Esse prazer ela só foi experimentar uns meses depois. E não foi com o Chicão. Foi com o Gregório. O que aconteceu foi o seguinte. A Olávia na verdade, era apaixonada pelo Gregório. Desde os treze anos. Mas a família dele era inimiga figadal da família dela. Lá na serra tinha muito dessas coisas. É outro arquétipo comum que todo sertão cultiva. É preciso que existam famílias inimigas senão não é sertão.
Já ocorrera inclusive algumas mortes nesse conflito. Uns três anos antes do casamento da Olávia com o Chicão, um tio dela, o Genésio, havia sido morto numa emboscada e todo mundo sabia que quem o matara fora o pai do Gregório, um sujeito chamado Geraldo Lopes. Disputa de terras. Na serra, nessa época, ninguém tinha escritura de nada. Cada um ocupava tanta terra quanto queria e podia cultivar. E defender, pois sempre havia alguém para invadir a posse alheia.
Mas ninguém pode provar nada. O crime ficou por isso mesmo, até porque polícia, nesses tempos, quase não havia. Era uma tal de Guarda Nacional que fazia às vezes de autoridade policial e nem tinha gente suficiente para ficar cuidando dessas brigas de sertanejos.
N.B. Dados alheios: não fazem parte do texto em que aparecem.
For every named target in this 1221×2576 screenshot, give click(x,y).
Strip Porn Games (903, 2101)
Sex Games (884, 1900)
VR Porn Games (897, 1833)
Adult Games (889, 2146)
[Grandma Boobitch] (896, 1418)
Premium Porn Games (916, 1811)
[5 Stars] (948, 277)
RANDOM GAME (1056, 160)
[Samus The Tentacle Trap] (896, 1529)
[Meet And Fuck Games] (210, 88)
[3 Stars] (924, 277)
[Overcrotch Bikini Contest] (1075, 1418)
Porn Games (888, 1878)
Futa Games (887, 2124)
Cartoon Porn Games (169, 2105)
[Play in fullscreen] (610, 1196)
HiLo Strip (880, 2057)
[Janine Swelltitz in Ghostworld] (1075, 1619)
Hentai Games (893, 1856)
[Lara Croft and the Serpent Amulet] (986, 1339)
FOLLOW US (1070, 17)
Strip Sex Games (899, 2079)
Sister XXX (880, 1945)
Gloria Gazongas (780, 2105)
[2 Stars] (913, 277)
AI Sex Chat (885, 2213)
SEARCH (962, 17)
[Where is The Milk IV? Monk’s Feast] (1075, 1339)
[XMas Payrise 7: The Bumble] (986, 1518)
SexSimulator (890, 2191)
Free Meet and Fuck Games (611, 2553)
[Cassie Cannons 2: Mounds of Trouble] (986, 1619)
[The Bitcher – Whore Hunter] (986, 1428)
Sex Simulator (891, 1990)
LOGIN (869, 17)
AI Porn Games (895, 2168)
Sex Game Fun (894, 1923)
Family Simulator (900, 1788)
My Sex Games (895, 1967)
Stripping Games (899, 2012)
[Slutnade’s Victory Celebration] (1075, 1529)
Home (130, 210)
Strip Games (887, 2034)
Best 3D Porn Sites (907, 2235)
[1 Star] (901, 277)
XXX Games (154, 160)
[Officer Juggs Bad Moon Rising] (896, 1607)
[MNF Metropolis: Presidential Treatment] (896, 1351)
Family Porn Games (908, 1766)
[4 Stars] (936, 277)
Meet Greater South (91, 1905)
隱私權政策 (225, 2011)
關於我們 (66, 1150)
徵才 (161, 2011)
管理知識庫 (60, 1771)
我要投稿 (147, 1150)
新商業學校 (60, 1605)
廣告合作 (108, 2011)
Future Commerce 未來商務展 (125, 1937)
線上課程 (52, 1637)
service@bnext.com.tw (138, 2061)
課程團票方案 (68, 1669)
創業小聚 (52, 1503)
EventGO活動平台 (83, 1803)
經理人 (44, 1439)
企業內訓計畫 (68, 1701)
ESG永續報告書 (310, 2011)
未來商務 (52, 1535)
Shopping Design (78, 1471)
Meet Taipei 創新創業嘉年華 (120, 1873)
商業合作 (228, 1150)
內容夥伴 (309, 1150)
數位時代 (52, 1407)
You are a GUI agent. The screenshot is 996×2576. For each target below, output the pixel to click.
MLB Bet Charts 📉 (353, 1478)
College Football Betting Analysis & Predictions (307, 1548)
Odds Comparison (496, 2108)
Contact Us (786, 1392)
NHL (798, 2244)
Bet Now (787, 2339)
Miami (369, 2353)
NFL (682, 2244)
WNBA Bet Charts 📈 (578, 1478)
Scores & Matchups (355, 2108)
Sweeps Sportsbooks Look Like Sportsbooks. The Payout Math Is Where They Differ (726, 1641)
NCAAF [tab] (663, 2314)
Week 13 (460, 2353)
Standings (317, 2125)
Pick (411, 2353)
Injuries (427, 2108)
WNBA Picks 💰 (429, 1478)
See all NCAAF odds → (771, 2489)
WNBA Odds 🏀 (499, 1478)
Cada um que cuidasse de si mesmo e da sua família.Assim, em represália, o Benedito, irmão do Genésio, também matou a facadas um irmão do pai do Gregório numa briga de bar.
Lembro-me bem desse fato que minha mãe contava. Ela já havia se mudado de Campos Novos. Morava em Cacheira Paulista. Recebeu a notícia da morte do tio através de uma carta da Olávia que terminava assim: “ O tio Génésio morreu. O Geraldo Lopes matou ele a tiro. Mas não fique triste por isso não. O tio Dito já vingou ele. Matou Salustiano, o irmão do Geraldo, a faca. Tá tudo elas por elas.”
Isso foi antes do casamento dela com o Chicão. A história de Olávia com Gregório não tinha nada de Romeu e Julieta. Eles se gostavam, é fato, mas nunca tiveram coragem de desafiar as famílias para ficarem juntos. Se olhavam de longe, arriscavam, de vez em quando, um sorriso, uma piscadinha um para o outro, mas nunca passaram disso. Até o dia que o Gregório foi na casa de Olávia para levar a certidão de casamento dela com o Chicão.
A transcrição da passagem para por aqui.